• **Exercise requirements**:
Switch "green" to "blue" in the entries that begin at the line containing "Task: Click the green part of 音调 track" and stop after the line containing "Action: pyautogui.click(x=421, y=398)", keeping everything else the same. Leave the pictures out of your answer.

Start of Stored records

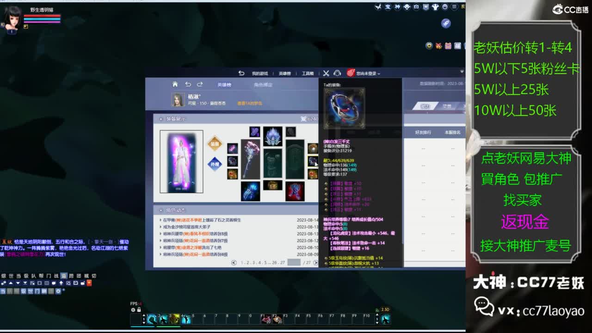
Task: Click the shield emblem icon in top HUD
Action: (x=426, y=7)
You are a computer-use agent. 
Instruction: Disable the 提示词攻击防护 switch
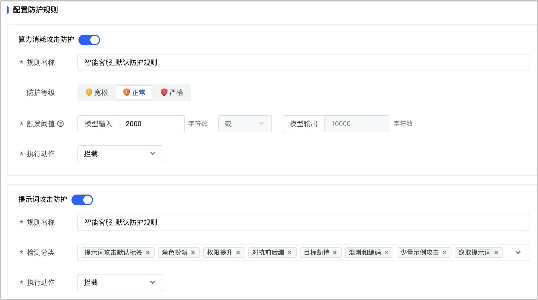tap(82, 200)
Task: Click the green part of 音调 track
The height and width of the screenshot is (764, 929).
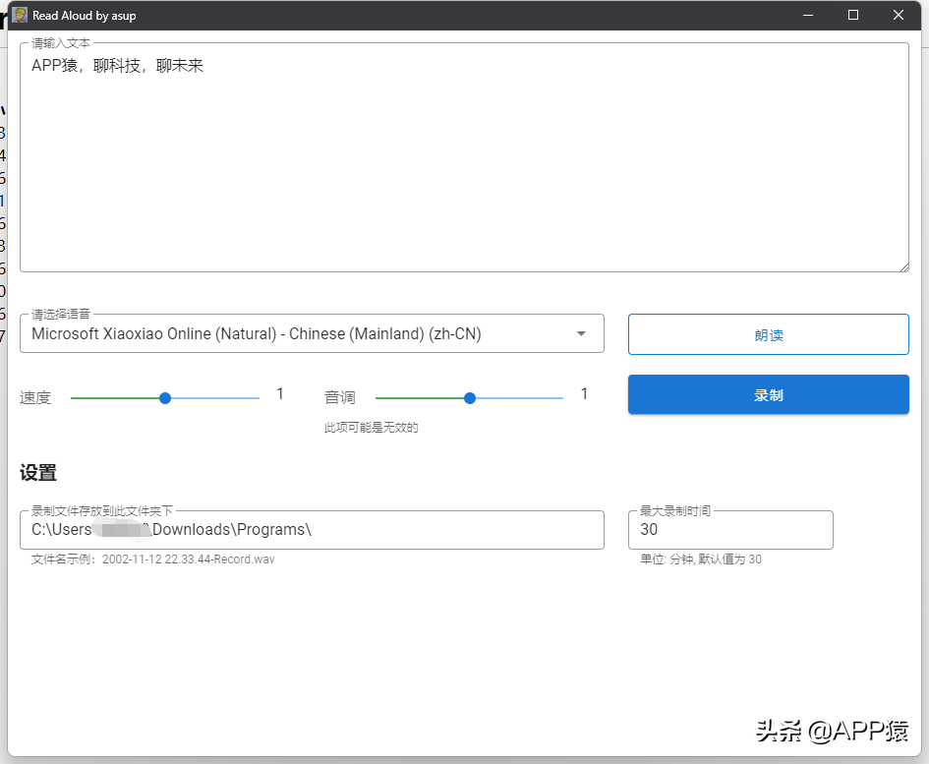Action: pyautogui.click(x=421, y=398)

End of Stored records
Start of Stored records

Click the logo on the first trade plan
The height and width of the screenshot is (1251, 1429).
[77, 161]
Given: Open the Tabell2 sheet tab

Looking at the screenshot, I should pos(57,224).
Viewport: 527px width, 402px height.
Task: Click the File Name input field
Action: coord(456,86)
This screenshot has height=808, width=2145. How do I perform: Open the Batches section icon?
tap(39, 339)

End of Stored records
Start of Stored records

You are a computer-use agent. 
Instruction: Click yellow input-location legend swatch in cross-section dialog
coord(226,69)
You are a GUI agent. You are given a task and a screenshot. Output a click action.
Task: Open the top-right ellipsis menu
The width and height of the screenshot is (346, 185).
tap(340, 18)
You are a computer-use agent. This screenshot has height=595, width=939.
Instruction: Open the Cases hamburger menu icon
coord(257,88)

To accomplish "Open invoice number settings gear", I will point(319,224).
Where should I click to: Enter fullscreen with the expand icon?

End of Stored records

• **Result**:
Task: Click the blue part of 音调 track
The height and width of the screenshot is (764, 929).
Action: pyautogui.click(x=421, y=398)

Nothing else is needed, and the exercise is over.